**AIM OF THE TASK:** What lines in the records below hold the string "toolbar"? Please show them.

**Collection entries:**
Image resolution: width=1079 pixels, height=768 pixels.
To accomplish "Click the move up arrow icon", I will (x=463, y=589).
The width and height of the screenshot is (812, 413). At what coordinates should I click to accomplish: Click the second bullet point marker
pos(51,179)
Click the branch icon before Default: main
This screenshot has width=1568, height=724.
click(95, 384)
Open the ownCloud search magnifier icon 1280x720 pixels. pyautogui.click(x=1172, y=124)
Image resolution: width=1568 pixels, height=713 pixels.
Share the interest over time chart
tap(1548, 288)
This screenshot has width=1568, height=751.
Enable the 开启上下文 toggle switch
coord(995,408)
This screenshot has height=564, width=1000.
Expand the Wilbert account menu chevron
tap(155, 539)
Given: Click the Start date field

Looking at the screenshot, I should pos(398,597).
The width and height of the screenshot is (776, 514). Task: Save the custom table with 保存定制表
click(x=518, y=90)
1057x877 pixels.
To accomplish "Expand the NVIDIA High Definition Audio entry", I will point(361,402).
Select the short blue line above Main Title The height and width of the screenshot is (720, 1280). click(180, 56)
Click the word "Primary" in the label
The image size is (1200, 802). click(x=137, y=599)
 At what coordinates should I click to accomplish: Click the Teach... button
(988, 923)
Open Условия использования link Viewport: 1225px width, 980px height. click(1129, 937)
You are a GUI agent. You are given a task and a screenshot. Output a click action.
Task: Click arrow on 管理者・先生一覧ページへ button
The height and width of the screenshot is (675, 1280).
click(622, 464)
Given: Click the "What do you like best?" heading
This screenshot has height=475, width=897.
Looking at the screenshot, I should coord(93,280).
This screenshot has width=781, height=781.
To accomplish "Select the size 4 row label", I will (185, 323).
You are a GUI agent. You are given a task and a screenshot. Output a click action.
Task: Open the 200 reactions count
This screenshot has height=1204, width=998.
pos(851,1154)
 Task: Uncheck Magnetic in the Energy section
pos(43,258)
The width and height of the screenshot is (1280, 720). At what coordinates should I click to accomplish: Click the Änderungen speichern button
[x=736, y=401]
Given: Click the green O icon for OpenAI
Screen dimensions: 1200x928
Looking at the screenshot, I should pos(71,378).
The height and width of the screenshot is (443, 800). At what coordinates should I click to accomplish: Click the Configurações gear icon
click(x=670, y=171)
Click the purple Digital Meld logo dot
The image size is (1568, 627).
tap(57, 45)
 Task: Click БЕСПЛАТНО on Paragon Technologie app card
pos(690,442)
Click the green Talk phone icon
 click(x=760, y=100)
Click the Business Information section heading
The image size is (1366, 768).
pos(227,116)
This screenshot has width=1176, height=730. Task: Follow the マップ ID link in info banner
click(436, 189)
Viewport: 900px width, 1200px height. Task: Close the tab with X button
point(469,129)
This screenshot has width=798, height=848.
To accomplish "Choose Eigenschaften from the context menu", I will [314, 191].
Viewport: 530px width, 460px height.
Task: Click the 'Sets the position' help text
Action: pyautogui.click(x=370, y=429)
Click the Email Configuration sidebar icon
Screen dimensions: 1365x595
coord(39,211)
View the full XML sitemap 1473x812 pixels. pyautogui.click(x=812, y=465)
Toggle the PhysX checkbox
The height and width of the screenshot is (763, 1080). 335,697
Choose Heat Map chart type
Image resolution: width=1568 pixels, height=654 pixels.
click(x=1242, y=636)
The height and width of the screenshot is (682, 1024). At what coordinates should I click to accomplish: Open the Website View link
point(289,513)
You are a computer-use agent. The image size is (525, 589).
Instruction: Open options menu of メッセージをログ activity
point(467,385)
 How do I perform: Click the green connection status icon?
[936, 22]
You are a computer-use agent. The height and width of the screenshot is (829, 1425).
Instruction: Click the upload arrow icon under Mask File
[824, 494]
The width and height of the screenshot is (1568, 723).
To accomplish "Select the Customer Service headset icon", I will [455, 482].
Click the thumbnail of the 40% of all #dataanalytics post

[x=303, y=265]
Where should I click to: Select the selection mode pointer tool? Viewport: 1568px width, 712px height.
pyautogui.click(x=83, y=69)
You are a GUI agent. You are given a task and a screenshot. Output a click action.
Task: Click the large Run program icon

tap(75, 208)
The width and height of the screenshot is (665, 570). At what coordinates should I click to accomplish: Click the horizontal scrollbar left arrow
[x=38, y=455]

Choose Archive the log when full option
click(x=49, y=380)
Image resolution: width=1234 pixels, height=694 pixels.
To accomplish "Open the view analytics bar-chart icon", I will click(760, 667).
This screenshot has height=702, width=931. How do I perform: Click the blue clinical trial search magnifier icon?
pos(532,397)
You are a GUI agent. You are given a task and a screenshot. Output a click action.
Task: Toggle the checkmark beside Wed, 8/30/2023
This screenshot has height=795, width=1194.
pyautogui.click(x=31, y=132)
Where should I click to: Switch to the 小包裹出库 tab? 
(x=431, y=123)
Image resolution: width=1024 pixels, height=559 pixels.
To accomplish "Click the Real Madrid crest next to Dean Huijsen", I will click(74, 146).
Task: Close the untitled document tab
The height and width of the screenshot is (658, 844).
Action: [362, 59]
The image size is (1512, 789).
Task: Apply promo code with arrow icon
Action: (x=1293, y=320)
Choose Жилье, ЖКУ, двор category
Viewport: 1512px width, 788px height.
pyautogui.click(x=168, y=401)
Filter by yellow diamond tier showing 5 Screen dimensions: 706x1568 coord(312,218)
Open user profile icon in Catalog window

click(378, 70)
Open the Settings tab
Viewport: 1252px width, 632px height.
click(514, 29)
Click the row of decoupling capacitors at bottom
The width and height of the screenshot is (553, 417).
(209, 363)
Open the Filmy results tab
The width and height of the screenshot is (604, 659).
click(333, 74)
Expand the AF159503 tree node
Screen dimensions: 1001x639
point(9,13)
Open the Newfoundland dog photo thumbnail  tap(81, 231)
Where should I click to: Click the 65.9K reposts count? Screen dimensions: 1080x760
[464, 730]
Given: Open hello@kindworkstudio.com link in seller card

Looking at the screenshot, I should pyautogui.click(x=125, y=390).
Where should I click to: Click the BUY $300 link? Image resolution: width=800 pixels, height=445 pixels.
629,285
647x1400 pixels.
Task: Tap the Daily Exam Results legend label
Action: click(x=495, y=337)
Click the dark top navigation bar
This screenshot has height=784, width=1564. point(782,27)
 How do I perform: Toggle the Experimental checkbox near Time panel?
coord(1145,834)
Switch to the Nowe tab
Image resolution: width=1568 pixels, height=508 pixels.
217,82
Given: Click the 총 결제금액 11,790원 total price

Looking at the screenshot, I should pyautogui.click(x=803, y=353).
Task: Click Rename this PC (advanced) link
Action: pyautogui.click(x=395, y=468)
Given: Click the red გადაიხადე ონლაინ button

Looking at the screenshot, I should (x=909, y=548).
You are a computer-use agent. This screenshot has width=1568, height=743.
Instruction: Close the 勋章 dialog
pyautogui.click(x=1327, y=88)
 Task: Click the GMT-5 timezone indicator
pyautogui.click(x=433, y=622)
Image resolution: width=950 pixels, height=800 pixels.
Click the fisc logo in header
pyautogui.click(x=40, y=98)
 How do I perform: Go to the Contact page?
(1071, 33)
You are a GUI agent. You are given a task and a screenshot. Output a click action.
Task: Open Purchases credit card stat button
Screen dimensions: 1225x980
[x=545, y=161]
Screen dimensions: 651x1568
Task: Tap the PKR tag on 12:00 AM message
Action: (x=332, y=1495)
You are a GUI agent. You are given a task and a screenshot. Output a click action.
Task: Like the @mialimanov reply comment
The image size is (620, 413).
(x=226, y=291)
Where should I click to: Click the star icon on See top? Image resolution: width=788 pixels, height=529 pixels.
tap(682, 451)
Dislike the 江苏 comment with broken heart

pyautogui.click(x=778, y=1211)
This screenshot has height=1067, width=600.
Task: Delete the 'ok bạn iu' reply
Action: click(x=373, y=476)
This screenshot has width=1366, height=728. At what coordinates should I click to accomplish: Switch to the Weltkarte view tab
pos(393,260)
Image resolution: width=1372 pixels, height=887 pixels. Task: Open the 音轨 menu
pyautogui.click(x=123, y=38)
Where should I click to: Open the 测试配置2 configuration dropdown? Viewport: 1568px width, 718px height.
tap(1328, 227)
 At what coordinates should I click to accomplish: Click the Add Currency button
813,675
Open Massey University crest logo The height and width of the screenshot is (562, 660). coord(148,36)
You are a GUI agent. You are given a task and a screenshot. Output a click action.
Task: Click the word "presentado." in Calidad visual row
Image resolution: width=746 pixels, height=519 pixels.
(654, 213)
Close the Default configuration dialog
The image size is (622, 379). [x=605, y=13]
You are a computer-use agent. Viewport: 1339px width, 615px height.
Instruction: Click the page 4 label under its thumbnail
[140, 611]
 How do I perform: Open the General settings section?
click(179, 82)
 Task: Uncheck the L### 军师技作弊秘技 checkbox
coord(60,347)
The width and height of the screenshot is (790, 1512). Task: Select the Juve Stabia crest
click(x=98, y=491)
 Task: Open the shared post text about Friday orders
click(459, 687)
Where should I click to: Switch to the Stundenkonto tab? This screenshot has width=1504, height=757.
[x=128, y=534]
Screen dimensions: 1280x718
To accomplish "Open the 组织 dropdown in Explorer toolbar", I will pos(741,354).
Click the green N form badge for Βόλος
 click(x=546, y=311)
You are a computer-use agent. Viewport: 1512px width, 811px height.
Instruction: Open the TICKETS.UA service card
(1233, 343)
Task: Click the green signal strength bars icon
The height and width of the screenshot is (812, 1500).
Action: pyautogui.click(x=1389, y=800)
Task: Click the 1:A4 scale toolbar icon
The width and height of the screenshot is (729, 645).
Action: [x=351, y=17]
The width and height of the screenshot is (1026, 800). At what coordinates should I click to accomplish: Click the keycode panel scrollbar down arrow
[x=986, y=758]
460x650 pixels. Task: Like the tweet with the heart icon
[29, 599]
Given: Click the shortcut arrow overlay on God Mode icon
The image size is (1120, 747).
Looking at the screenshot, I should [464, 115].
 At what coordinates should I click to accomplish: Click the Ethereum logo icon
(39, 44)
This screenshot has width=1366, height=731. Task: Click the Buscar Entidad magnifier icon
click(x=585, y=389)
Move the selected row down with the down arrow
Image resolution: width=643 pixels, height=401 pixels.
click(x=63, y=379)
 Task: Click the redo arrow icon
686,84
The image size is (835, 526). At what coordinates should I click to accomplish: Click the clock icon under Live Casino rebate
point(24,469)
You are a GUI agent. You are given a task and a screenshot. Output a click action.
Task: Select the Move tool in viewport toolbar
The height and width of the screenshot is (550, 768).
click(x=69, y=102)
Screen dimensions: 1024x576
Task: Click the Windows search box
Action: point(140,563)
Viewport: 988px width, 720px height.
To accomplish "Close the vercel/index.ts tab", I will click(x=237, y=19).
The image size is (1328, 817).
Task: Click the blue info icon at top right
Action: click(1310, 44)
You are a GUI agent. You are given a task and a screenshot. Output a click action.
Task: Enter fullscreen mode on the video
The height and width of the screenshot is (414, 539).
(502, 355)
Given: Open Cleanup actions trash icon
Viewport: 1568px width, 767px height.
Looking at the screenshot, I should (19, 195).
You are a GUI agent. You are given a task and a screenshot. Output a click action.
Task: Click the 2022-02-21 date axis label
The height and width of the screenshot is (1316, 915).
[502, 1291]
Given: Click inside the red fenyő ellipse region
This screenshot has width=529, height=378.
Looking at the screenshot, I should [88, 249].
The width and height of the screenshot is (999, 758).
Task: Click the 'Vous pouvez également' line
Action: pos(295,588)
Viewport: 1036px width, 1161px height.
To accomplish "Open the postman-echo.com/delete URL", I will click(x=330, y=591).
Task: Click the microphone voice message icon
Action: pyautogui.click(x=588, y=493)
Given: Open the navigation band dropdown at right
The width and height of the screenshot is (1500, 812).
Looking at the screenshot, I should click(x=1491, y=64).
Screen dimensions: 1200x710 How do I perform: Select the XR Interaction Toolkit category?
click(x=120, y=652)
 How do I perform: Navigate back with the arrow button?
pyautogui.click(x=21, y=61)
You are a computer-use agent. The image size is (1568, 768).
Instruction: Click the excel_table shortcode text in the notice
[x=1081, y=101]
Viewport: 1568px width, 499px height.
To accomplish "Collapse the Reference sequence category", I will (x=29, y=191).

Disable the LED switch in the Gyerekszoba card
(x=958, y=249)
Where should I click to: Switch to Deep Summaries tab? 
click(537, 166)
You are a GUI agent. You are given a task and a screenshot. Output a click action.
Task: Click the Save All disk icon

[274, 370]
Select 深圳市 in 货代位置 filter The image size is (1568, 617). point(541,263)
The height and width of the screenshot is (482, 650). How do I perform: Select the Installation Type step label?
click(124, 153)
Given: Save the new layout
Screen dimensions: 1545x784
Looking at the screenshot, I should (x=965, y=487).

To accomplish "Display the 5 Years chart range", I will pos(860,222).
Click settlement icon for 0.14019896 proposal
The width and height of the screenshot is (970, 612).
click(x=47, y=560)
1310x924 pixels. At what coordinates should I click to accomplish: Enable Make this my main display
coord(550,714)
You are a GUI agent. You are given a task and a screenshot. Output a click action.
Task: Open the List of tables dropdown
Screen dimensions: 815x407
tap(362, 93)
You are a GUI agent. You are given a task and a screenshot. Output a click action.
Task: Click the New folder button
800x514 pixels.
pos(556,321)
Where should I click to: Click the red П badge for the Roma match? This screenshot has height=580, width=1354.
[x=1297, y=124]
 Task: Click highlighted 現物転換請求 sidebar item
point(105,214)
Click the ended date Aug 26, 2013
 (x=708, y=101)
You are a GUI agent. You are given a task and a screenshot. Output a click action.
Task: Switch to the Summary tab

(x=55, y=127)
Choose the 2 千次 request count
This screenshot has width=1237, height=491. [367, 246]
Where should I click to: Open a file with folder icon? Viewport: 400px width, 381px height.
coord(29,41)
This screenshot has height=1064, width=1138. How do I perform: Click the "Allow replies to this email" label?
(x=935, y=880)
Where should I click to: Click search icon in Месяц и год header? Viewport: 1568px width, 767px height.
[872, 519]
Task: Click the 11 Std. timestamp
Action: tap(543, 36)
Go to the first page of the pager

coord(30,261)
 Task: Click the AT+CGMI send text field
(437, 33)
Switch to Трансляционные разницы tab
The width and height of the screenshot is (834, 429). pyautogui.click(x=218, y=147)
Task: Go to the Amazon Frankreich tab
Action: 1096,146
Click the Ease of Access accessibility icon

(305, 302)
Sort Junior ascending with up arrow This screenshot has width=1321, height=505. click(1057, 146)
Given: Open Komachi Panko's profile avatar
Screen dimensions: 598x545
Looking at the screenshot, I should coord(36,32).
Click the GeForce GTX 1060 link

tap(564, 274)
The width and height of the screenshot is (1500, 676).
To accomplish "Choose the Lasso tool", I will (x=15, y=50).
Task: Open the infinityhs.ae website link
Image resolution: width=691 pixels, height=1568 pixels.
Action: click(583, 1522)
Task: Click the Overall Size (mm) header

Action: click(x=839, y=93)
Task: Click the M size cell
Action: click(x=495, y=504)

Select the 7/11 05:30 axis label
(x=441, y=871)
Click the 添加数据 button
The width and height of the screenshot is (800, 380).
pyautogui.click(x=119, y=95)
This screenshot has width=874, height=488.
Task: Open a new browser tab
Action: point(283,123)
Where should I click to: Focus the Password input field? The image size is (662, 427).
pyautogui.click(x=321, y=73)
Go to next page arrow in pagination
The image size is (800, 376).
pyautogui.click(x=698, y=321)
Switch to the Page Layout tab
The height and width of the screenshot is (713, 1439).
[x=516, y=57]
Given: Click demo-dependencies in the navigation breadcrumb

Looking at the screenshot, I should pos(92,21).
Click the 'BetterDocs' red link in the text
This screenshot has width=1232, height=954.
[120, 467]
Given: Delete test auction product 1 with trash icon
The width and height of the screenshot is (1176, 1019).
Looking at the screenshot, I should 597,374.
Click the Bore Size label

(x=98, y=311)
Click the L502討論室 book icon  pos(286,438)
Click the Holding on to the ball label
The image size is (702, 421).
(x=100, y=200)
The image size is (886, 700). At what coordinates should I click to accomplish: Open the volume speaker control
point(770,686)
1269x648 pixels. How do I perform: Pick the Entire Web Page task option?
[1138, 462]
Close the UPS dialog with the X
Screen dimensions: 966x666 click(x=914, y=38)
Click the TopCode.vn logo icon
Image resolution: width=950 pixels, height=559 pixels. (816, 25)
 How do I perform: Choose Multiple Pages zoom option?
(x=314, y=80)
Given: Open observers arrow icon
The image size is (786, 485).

**TASK ANSWER:**
To accomplish "Open the 组织 dropdown in Explorer toolbar", I will pos(741,354).
Task: Click the 1:A4 scale toolbar icon
Task: Select the Move tool in viewport toolbar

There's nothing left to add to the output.